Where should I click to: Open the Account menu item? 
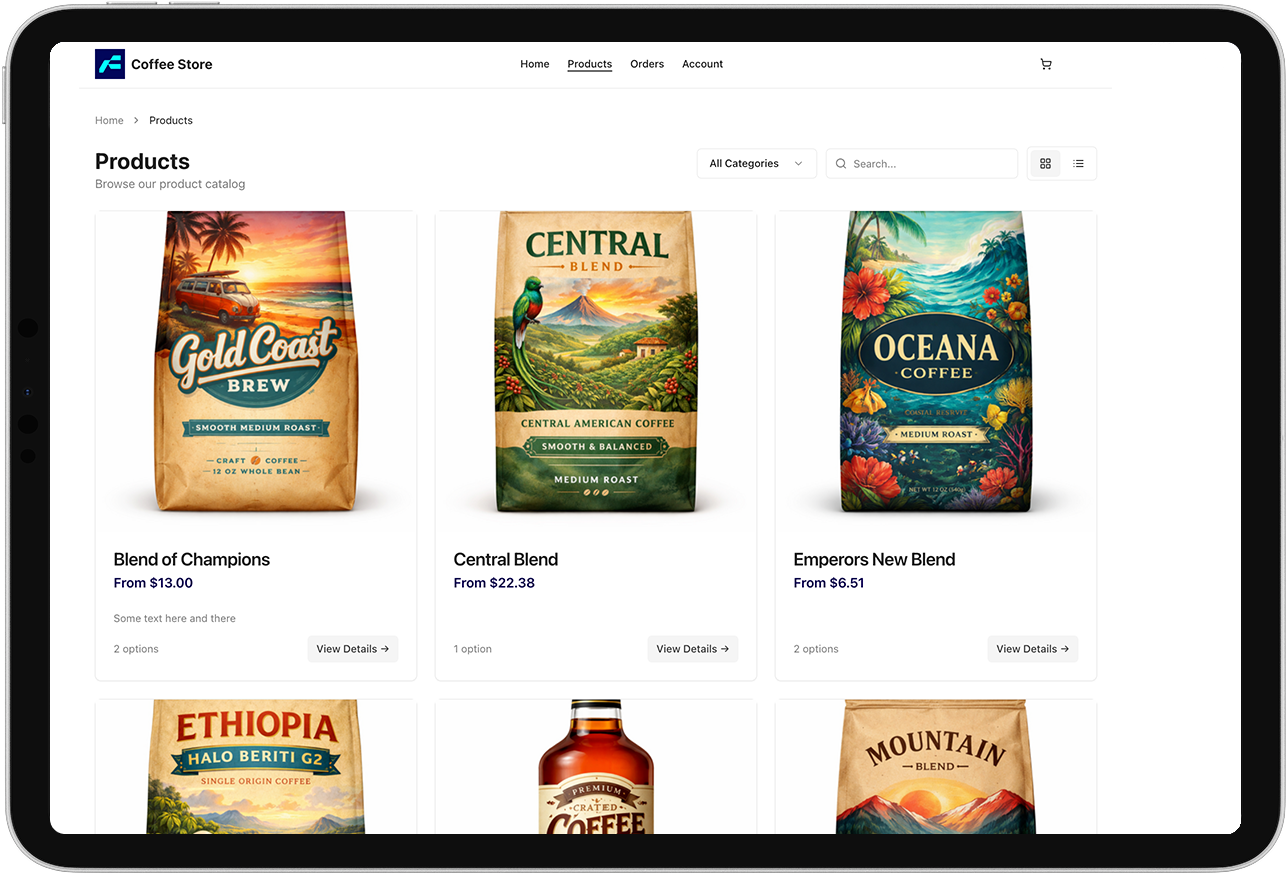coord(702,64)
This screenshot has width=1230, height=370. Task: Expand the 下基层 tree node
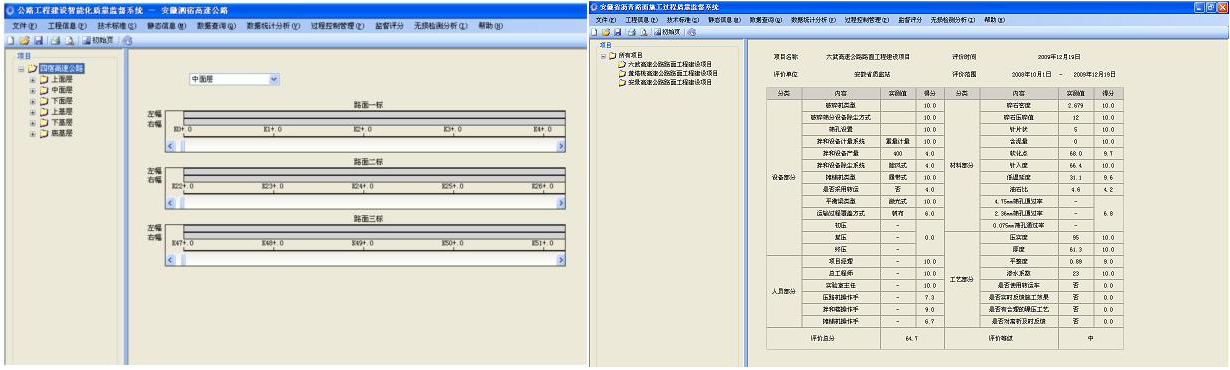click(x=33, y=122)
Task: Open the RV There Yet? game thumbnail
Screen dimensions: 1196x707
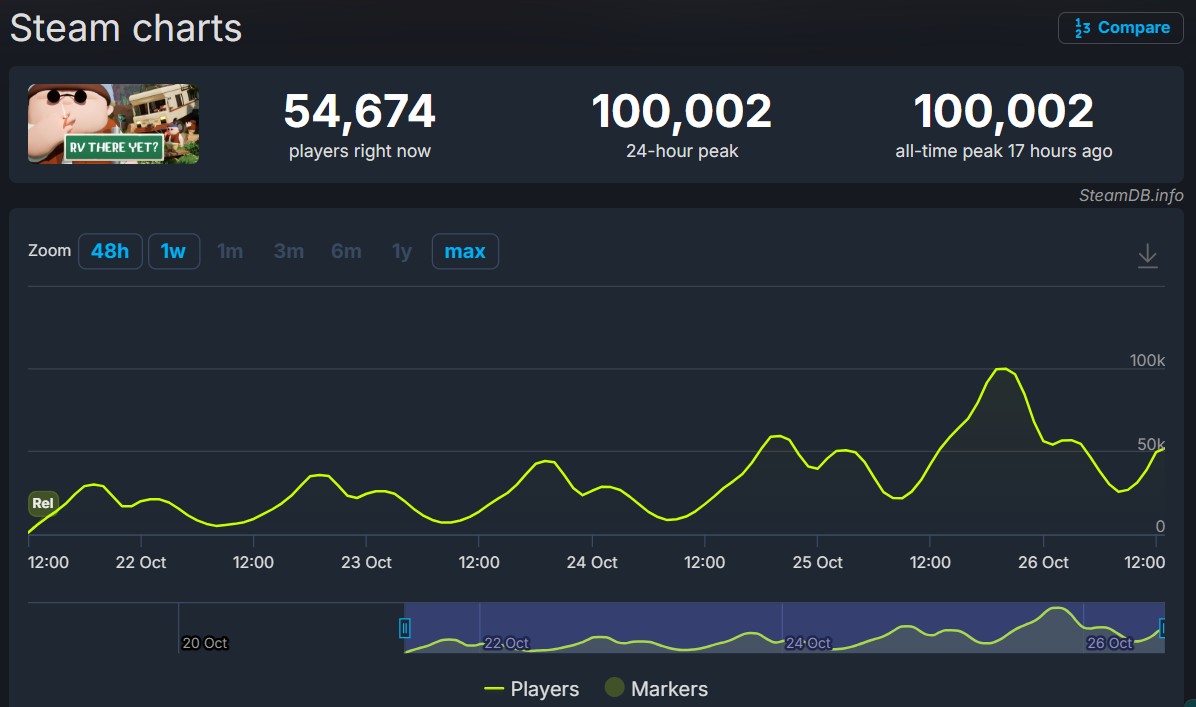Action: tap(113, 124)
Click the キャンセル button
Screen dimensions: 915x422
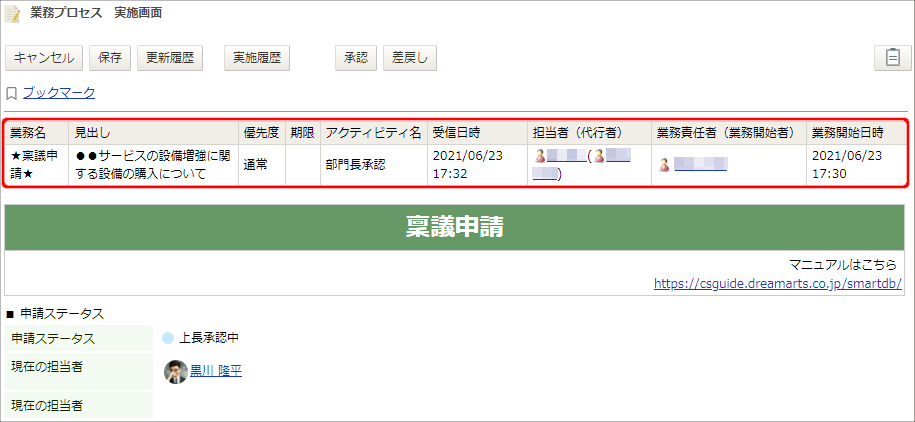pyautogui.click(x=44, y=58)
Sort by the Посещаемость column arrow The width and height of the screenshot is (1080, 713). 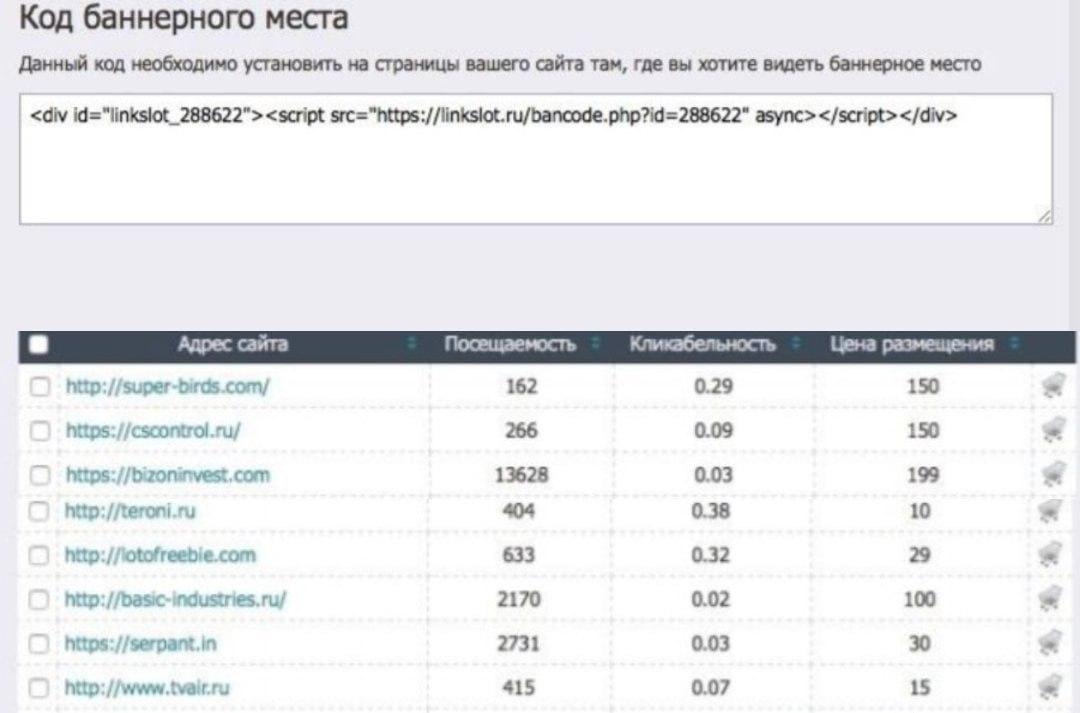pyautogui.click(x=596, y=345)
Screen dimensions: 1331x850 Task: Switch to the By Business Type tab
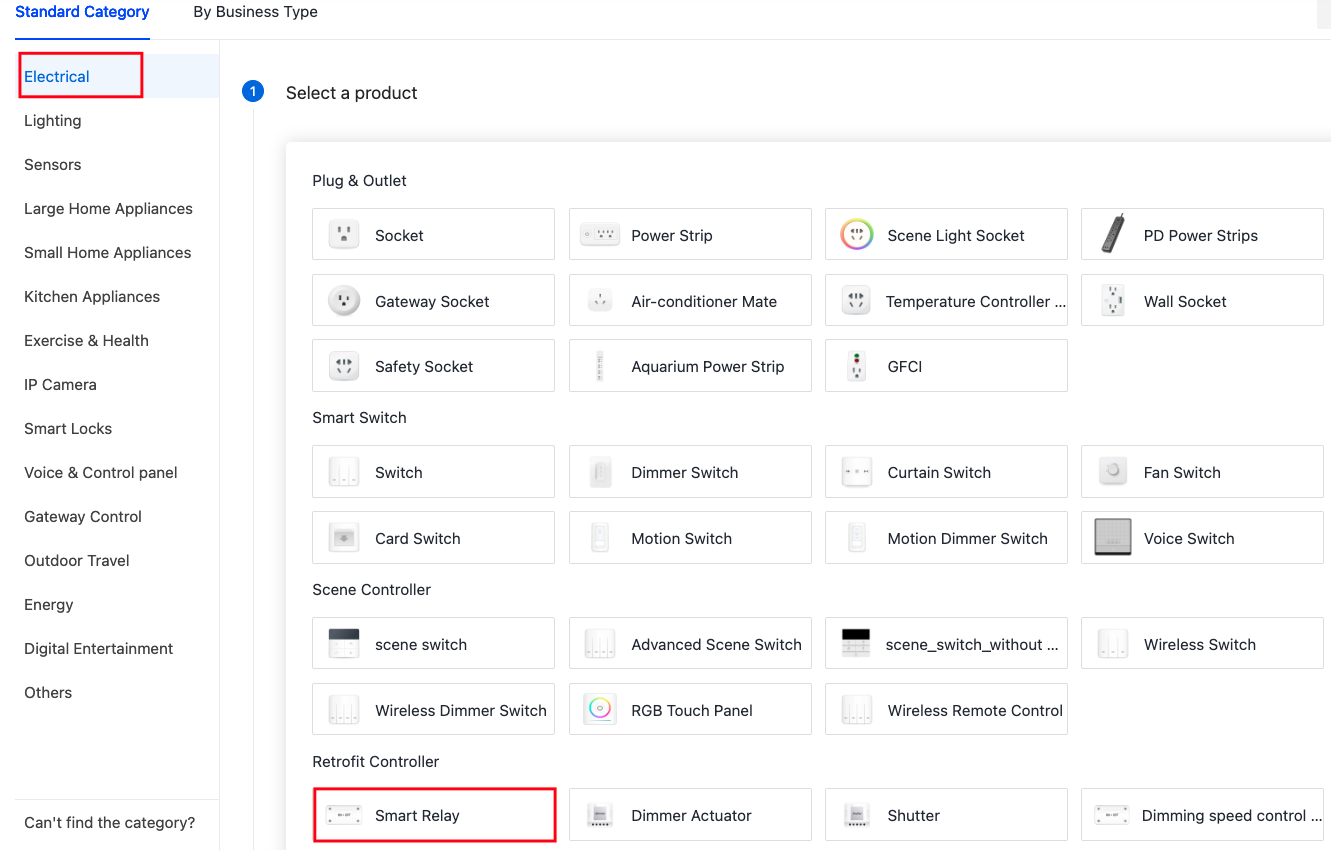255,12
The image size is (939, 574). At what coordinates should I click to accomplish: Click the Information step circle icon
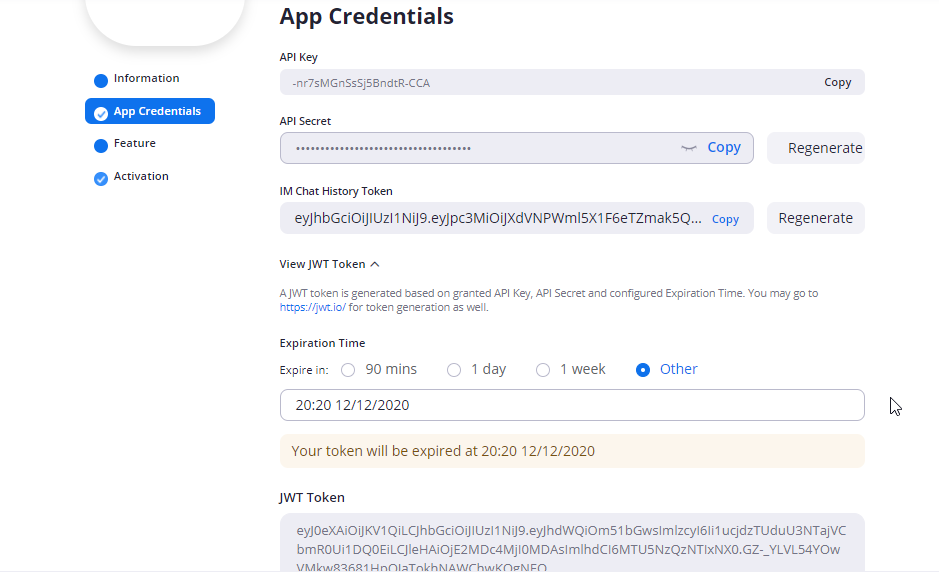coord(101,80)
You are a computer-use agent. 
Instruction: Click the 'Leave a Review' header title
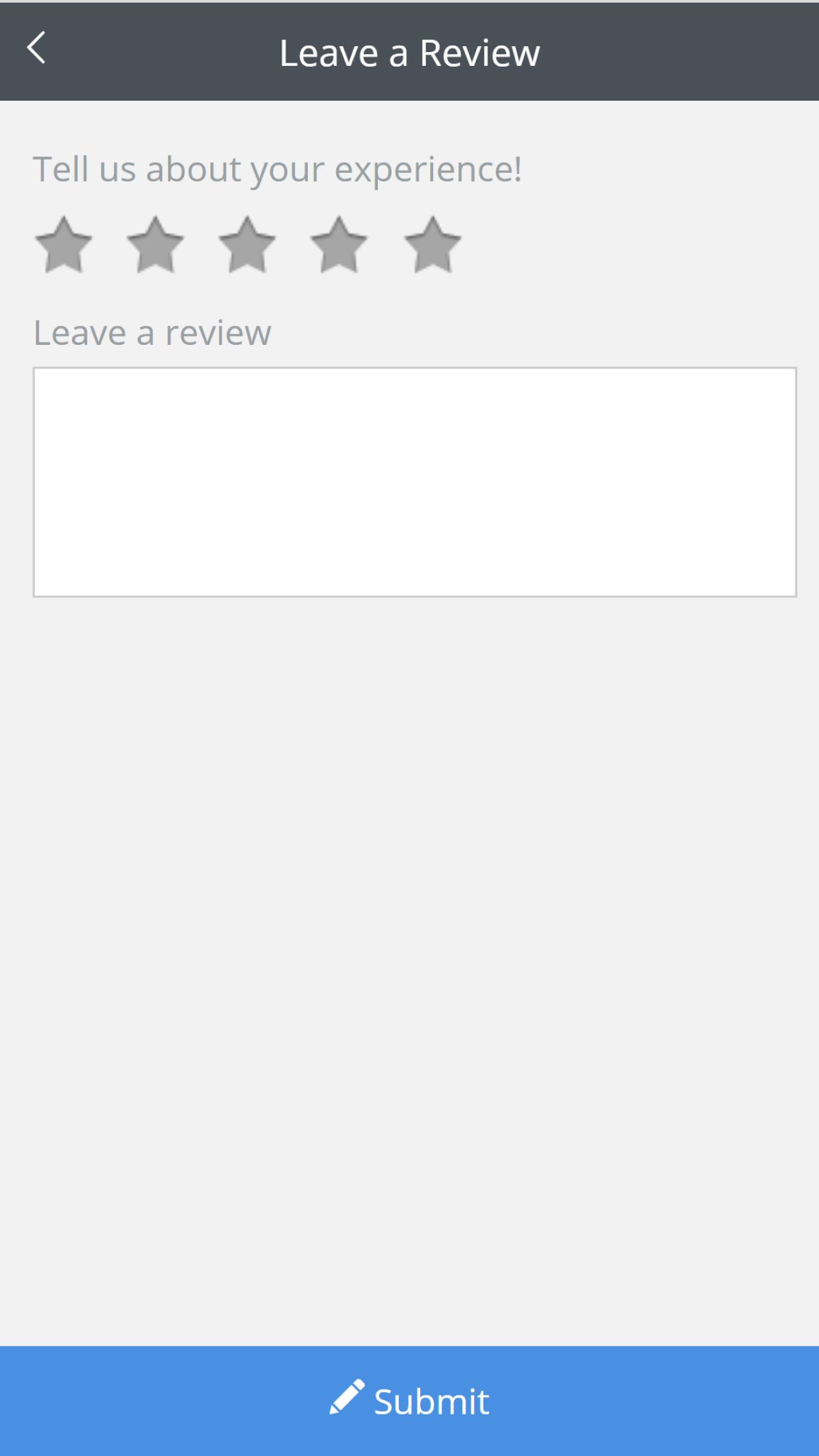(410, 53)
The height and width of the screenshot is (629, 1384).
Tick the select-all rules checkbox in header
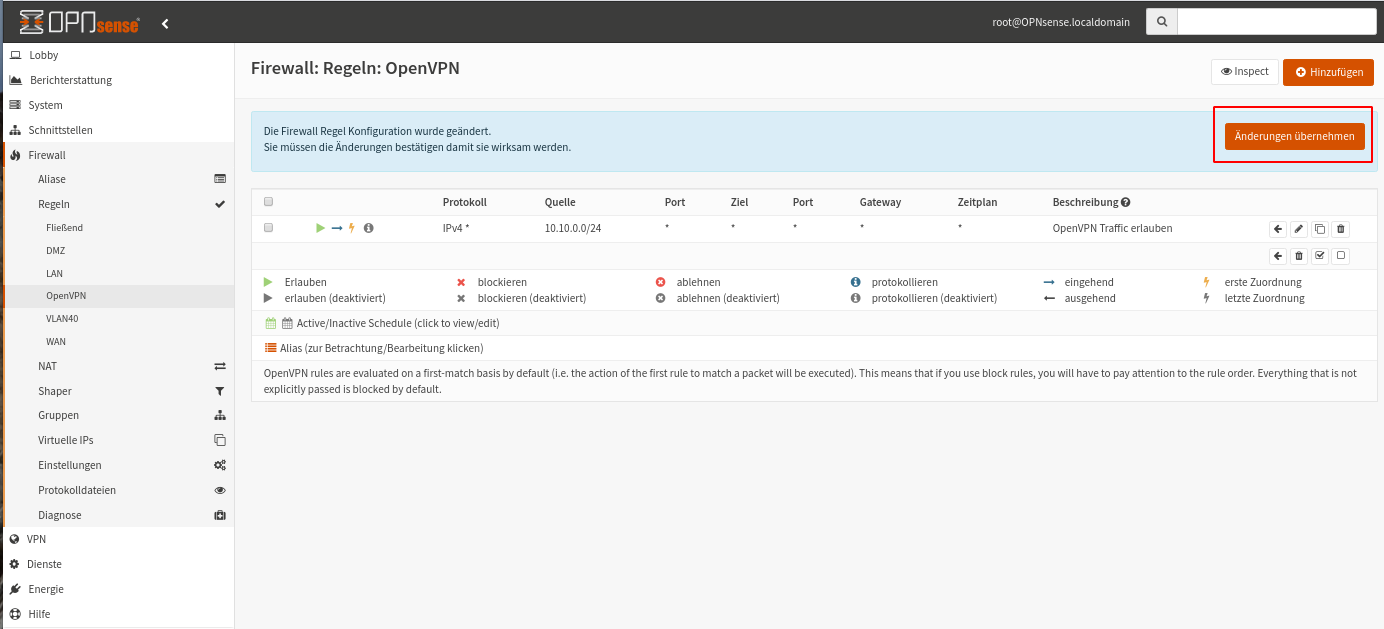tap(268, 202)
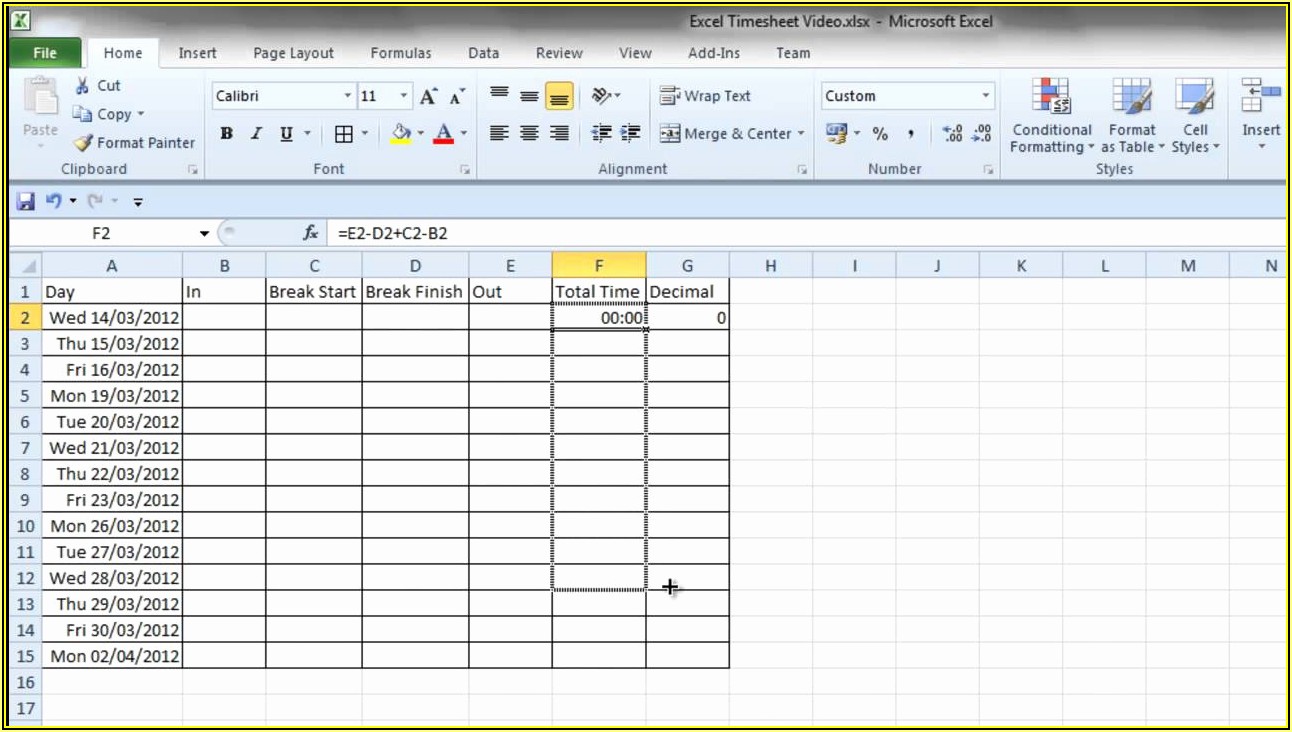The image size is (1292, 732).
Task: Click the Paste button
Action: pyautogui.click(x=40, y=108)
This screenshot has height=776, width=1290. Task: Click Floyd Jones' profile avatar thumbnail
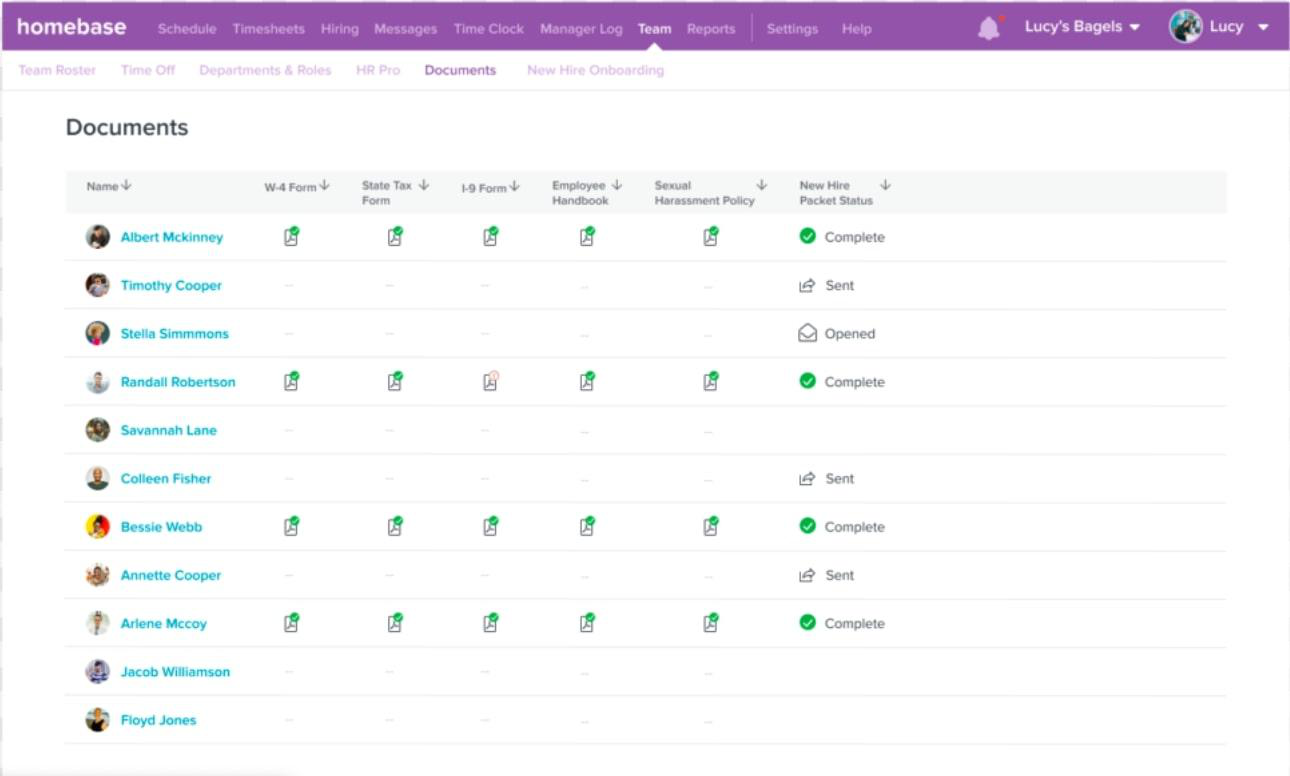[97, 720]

══════════════════════════════

The copy should hold, exactly, the lines from the one containing "This screenshot has height=776, width=1290." to the final line of the listing above, with both ends present and no pictures.

This screenshot has height=776, width=1290. Task: Click Floyd Jones' profile avatar thumbnail
[97, 720]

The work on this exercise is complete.